On day 13 of chemotherapy, he developed a neutropenic fever and complained of right pleuritic chest pain with productive coughing and sticky sputum. A chest X-ray showed lobar infiltration of the lower lobe of his right lung. Antibiotics were subsequently changed from prophylactic ciprofloxacin to meropenem and vancomycin.

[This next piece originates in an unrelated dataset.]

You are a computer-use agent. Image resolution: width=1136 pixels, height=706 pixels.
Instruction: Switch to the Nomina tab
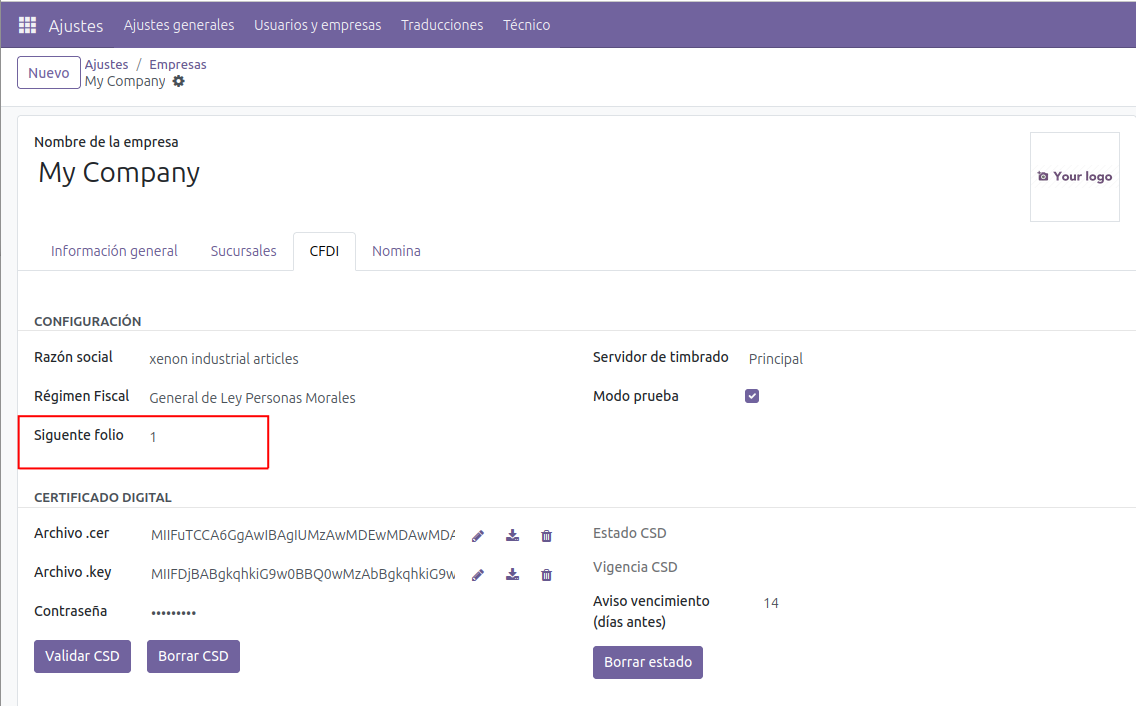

On day 17 of chemotherapy, his neutropenic fever persisted, and a chest X-ray showed increased infiltration of his right lung field with pleural effusion. Laboratory data were as follows: WBC count of 0.31 (103/mm3), neutrophils 51.2 %, lymphocytes 32.2 %, absolute neutrophil count of 150, hemoglobin 7.3 g/dL, platelet count 34 (103/mm3), C-reactive protein 27.1 mg/dL (normal range 0 to 0.5), and procalcitonin 1.74 ng/mL (normal range 0 to 0.5). We performed pleural puncture and pleural fluid examinations. Analysis of his right-side pleural fluid indicated an exudative type. His pleural fluid had a WBC count of 670 (42 % neutrophils), total protein 4.75 g/dL, and lactate dehydrogenase (LDH) 1183 IU/L. The results of pleural galactomannan and acid-fast bacilli tests were negative, but the pleural fluid culture grew Enterococcus faecium that was resistant to vancomycin.
His antibiotic regimen was switched to meropenem and linezolid, and the prophylactic antifungal agent (oral fluconazole) was changed to caspofungin, an empiric therapy, due to the prolonged neutropenia.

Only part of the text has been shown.